Des candidats peu motivés

Autre alternative, l'explosion des hôtels superéconomiques a voulu être la panacée pour les jeunes qui veulent se "défoncer". "Mais il est de plus en plus difficile de trouver des gérants pour ces hôtels", indique le responsable du personnel d'une chaîne 0-1 étoile. Savoir qu'ils devront peut-être faire le ménage et tenir la réception les fait fuir. Ils s'imaginent déjà dans leur petit bureau bien capitonné à donner des ordres à leur personnel." D'autres chefs d'entreprises ont un regard encore plus sévère sur les jeunes d'aujourd'hui. "Malgré le chômage et la dureté de la vie, je trouve que les jeunes sont des fainéants, voulant tout sans effort. Ils sont de plus très vindicatifs et ne veulent pas se salir les mains", s'apitoie Pierre, hôtelier à Lyon. Si la profession hôtelière suscite de moins en moins de vocations, c'est aussi parce qu'elle se montre de plus en plus marginale par rapport aux autres secteurs. L'hôtellerie et les hôteliers sont jugés réactionnaires, anti-progressistes. On parle même, sans doute avec exagération, "d'esclavagisme" en faisant allusion aux conditions de travail du personnel. Il faut dire que si les salaires sont ce qu'ils sont, il n'y a plus beaucoup de compensations indirectes pour les salariés. Le pourboire, pour le personnel en contact avec la clientèle, permettait dans certains cas de doubler son salaire. Aujourd'hui, la clientèle est de moins en moins nombreuse à déposer une piécette ou un billet dans la coupelle de l'addition.

Un appauvrissement des prestations

De plus, alors que l'Assemblée nationale vient de voter les 35 heures, les professionnels du tourisme se posent la question de savoir quel va en être l'impact sur leur personnel. Déjà, les horaires pratiqués dans la profession n'ont rien à voir avec ceux qui sont en vigueur dans les autres secteurs. Toutefois, ce ne sont pas tant les quantités d'heures travaillées qui posent le vrai problème, mais les nombreuses coupures, les jours de congés décalés, le travail de nuit... qui ne sont pas compensés par des rémunérations conséquentes. Et puis, les emplois précaires, dont les boulots saisonniers, lassent la jeunesse en quête de stabilité. Une récente étude révélait que 72% des jeunes de moins de 22 ans rêvent ainsi de devenir fonctionnaires. Les jeunes ne veulent plus gâcher leur vie privée. Du coup, l'hôtellerie, quand elle trouve des employés, vit un important turn-over de son personnel et les exploitants ont des enfants qui ne veulent plus reprendre l'affaire familiale. Un drame.

★ ★ ★ ★ ★ ★ ★

• CONSIGNES DE L'EXERCICE:
A – Relevez tous les reproches que Pierre, hôtelier à Lyon, adresse aux jeunes dans le texte sur le recrutement dans l'hôtellerie.
B – Reprenez le texte sur le recrutement dans l'hôtellerie là où il s'arrête et poursuivez-le.
Le matériel qui suit provient d'une autre source.

• CONTENU DES DONNÉES:

★ ★ ★ ★ ★ ★ ★

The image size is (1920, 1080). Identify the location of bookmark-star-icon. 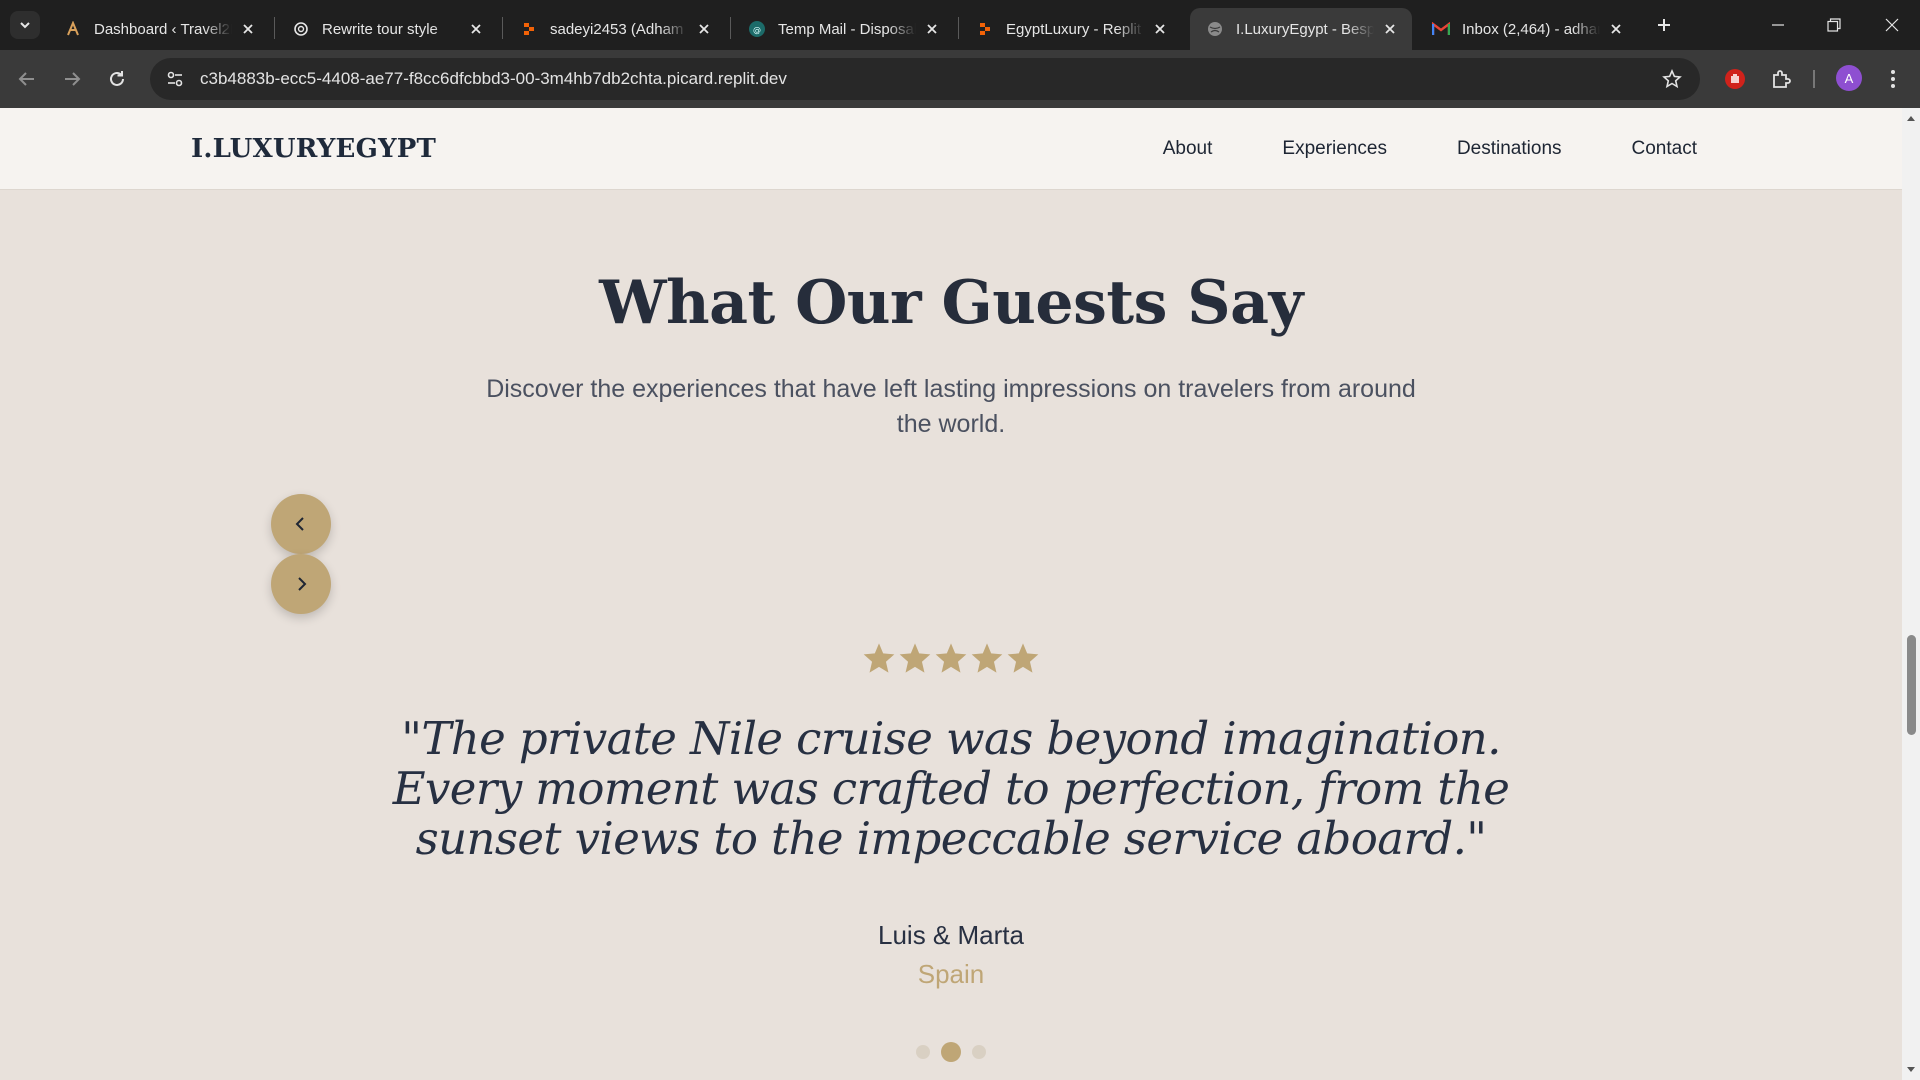
(1672, 79).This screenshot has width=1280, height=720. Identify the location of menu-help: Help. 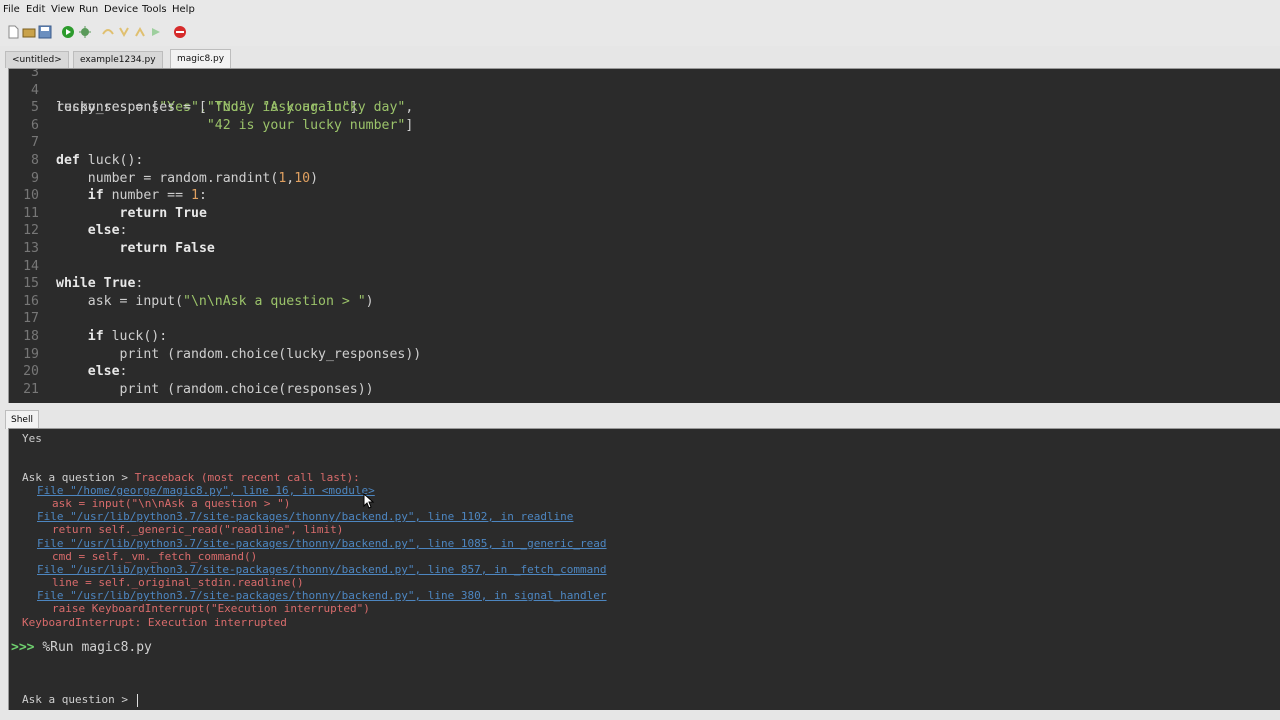
(184, 10).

★ ★ ★ ★ ★ ★ ★

• RÉPONSES AUX CONSIGNES:
A –
- Ce sont des fainéants.
- Ils veulent tout sans effort.
- Ils sont très vindicatifs.
- Ils ne veulent pas se salir les mains.

B –
Poursuivre ses études pour échapper au travail

Les jeunes en formation hôtelière s'imaginent, en poursuivant leurs études que ce soit après un CAP ou un BTS, qu'ils pourront échapper aux postes d'exécution dont la profession a tant besoin. Du coup, ils sont nombreux à vouloir s'inscrire à Cornell aux Etats-Unis ou à Lausanne. "Mais, c'est reculer pour mieux sauter ! s'étonne Richard Champion, sous-directeur d'un hôtel sur la Côte Basque. Ils ne se rendent pas compte que le passage par le terrain est obligatoire. C'est en faisant ses preuves au bas de l'échelle, que des postes plus enrichissants pourront être proposés. La formation que le jeune aura suivie n'est pas perdue et lui servira quelques années plus tard." C'est un point de vue qui reflète la réalité qui a cours. A chaque échelon correspond une compétence et le passage par les postes de base est encore souvent indispensable. "Si les jeunes veulent continuer leurs études. Il leur est vivement recommandé de choisir une formation en alternance. Cela leur permet de mieux appréhender le monde de l'entreprise et facilite l'insertion. C'est surtout la personnalité du candidat qui prime lors d'une embauche. En fait, la profession a besoin de gens de terrain à des niveaux intermédiaires", indique Pierre Berthet, Président de l'Unatech. Au niveau de la restauration, les jeunes sont toujours demandeurs de formation d'apprentissage, car ils ont le sentiment de faire un vrai métier. Ils créent quelque chose de leurs mains.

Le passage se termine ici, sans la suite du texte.